### REQUIRED TASK
Copy out the data word for word, from the line containing "Viewport: 619px width, 842px height." down to the end of the data, including both of those lines.

--- --- ---

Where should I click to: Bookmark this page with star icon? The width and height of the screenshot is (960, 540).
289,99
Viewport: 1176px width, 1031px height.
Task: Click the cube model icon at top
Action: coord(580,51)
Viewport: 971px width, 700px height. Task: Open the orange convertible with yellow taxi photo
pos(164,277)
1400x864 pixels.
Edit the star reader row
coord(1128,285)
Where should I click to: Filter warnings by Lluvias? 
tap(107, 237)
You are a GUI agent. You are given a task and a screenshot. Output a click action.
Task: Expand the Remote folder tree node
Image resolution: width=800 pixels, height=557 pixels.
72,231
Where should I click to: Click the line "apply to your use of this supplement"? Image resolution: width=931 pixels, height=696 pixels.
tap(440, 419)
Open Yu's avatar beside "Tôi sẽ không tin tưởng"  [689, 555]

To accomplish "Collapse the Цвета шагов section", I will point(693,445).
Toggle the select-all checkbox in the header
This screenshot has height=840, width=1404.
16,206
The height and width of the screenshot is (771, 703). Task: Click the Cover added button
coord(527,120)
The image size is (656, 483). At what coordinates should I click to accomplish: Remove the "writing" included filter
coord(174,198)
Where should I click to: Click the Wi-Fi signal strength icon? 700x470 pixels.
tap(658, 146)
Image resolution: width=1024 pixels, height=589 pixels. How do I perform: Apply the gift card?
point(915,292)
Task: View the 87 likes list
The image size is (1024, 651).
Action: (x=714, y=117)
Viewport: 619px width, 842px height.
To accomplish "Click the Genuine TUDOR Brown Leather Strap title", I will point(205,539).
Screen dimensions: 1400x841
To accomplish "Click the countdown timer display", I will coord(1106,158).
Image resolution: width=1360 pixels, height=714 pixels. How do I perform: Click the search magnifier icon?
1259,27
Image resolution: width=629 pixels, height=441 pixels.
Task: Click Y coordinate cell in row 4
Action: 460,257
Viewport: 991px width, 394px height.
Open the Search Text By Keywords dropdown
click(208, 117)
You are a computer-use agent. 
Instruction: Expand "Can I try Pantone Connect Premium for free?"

--- --- ---

### RESPONSE
Viewport: 619px width, 842px height.
To accomplish "Click the Genuine TUDOR Brown Leather Strap title", I will point(205,539).
Screen dimensions: 1400x841
To accomplish "Click the countdown timer display", I will coord(1106,158).
Image resolution: width=1360 pixels, height=714 pixels. How do I perform: Click the search magnifier icon?
1259,27
Image resolution: width=629 pixels, height=441 pixels.
Task: Click Y coordinate cell in row 4
Action: 460,257
Viewport: 991px width, 394px height.
Open the Search Text By Keywords dropdown
click(208, 117)
You are a computer-use agent. 
Instruction: Expand "Can I try Pantone Connect Premium for free?"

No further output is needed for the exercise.